The script embeddings.py extracts character-level string embeddings from tweet spans.

The script expects the elman executable to be in installed in PATH. Elman can be
obtained from https://bitbucket.org/gchrupala/elman. 

Usage:

usage: embeddings.py [-h] [--type TYPE] [--prefix_size PREFIX_SIZE]
                     [--suffix_size SUFFIX_SIZE]
                     input model

Generate elman embeddings for code-switching data

positional arguments:
  input                 path to tweet file
  model                 path to elman model

optional arguments:
  -h, --help            show this help message and exit
  --type TYPE           type of features (discrete|raw)
  --prefix_size PREFIX_SIZE
                        size of prefix for discrete features
  --suffix_size SUFFIX_SIZE
                        size of suffix for discrete features

Example input file is in data/ne-en-sample-blanks-plain.csv

The output has the same format as the input format, except a
comma-separated list of features is appended in the last column for
each span. Features have the form INDEX:VALUE, with zero-valued features
omitted.  There are two types of features which can be
extracted: 

- raw: The 400-dimensional vectors for each byte are concatenated. The
  feature indices are computed as follows: 
  (SPAN_LENGTH - BYTE_INDEX) * 100 + DIMENSION_INDEX. 
  So for example feature 2201 means dimension  201 for the second byte
  from the end.   

- discrete: The span is reduced to the concatenation of initial
  PREFIX_SIZE bytes and final SUFFIX_SIZE bytes. For each
  400-dimensional vector corresponding to each byte, top-10 largest
  dimensions are kept, and their value set to [VALUE > 0.5]. See the 
  source code for how the feature indices are computed. 

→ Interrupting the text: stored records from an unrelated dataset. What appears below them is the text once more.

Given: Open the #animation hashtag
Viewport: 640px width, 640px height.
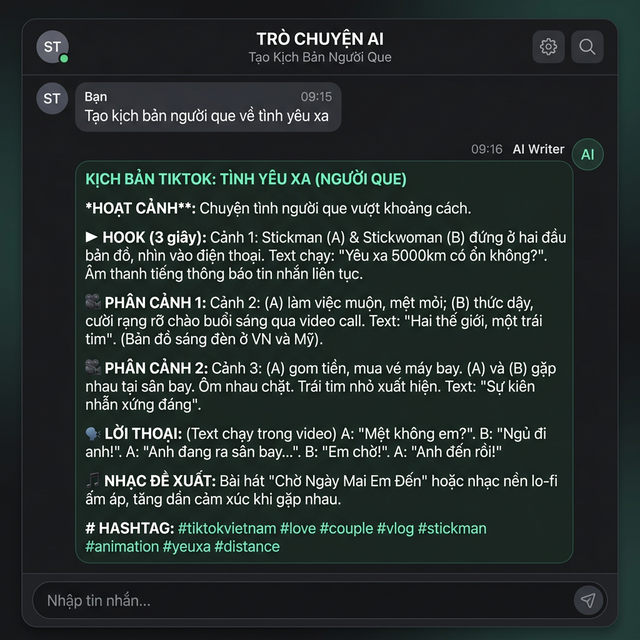Looking at the screenshot, I should pyautogui.click(x=122, y=547).
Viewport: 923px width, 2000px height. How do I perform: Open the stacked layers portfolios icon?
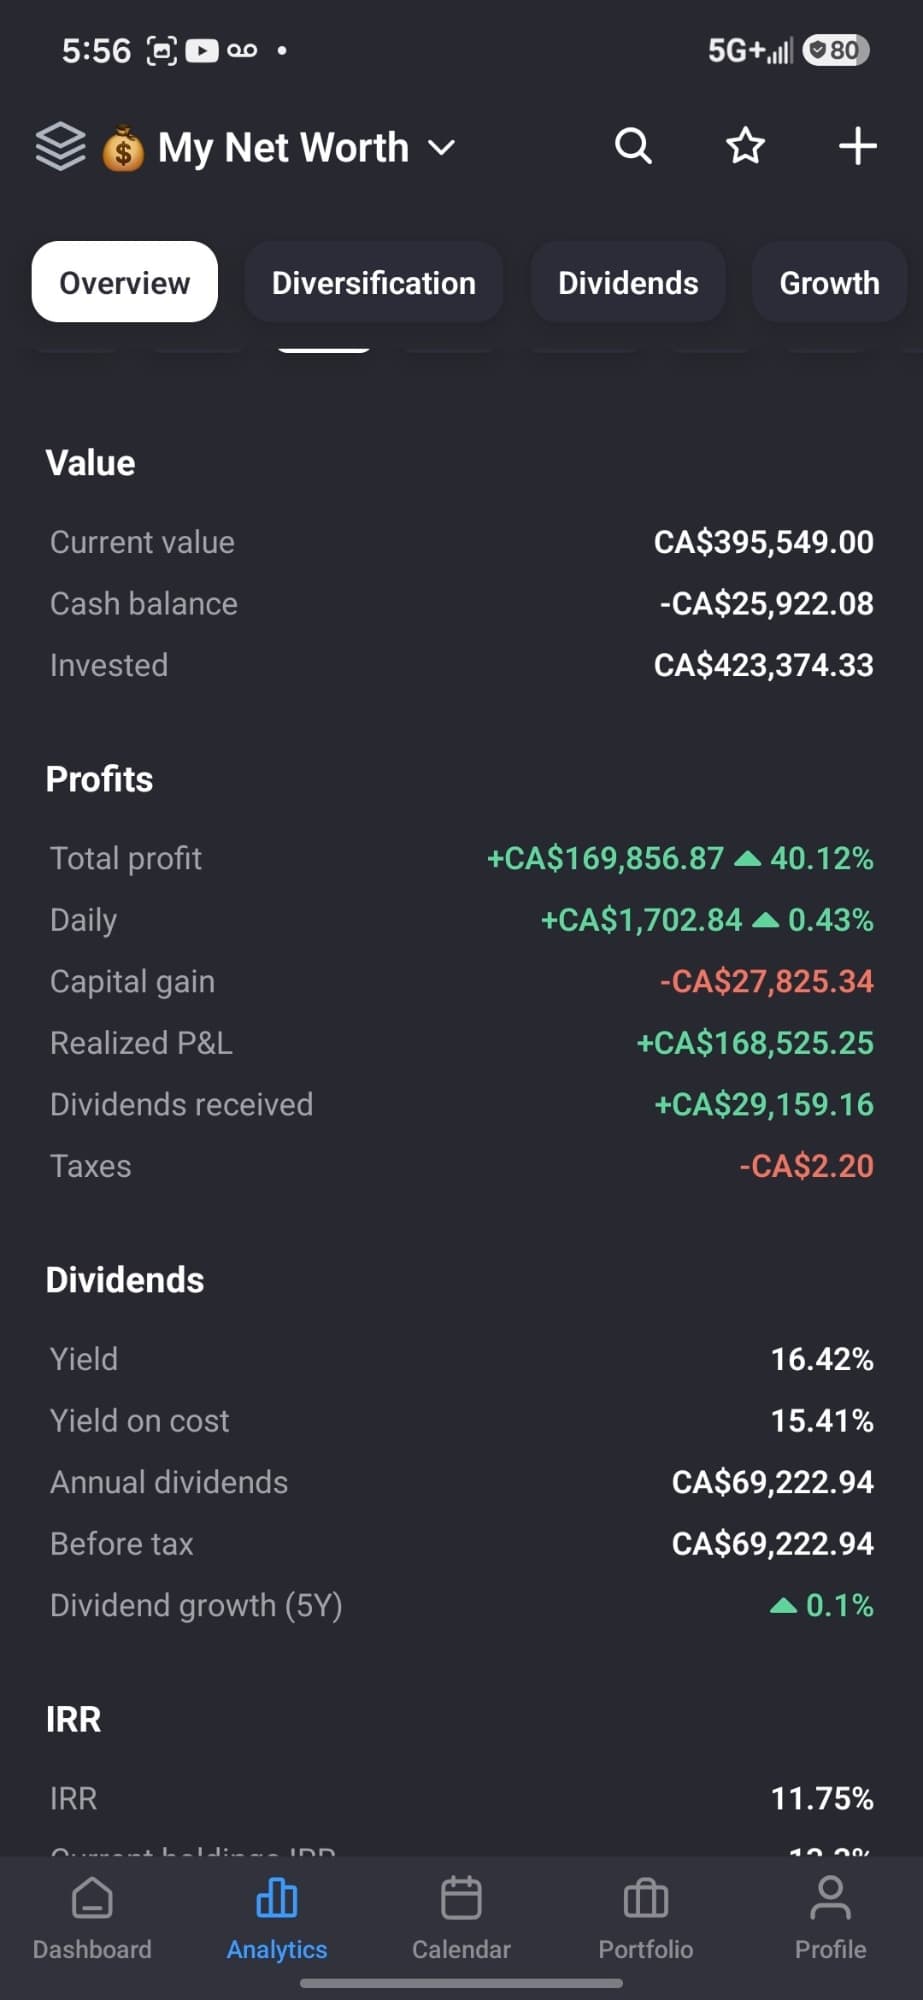60,146
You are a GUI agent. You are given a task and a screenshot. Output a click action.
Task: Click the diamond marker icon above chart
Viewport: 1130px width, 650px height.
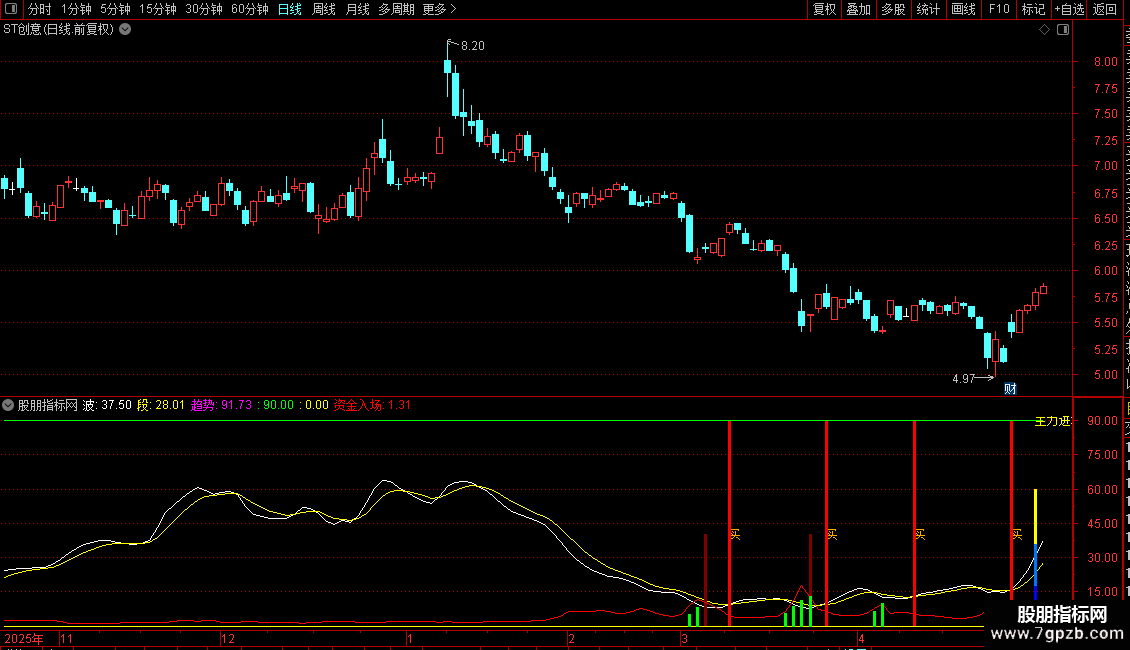pos(1044,30)
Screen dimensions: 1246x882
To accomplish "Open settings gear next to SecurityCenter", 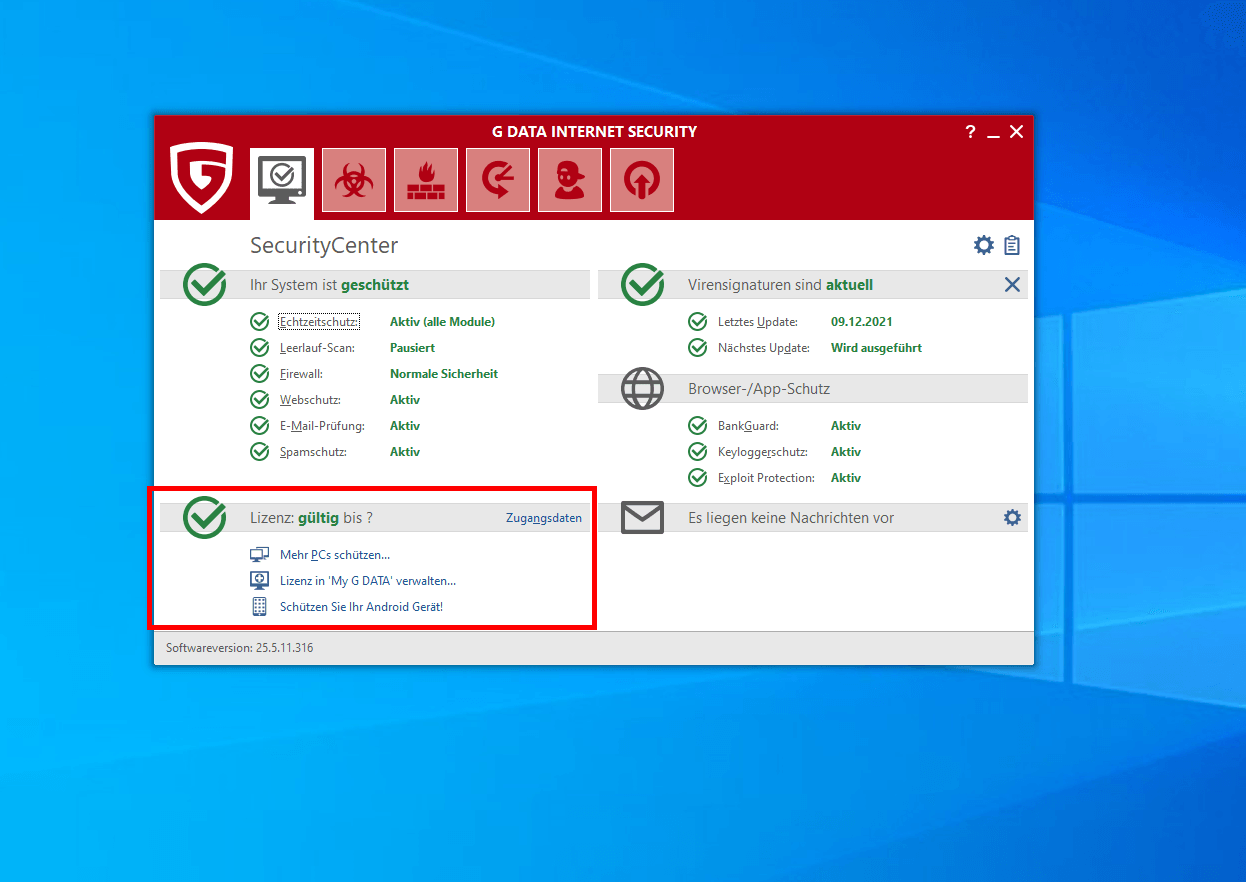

The directory data contains a pre-trained elman model
data/twitter.big.elman.4.414000000.  This model is trained on a sample
of Twitter data and is the model used in [1]. The tweets in the sample
were not filtered in any way and could be in any language. This model
should work for languages commonly found on Twitter such as English,
Spanish, Chinese or Indonesian. 

[1] Grzegorz Chrupała. 2014. Normalizing tweets with edit scripts and
recurrent neural embeddings. ACL.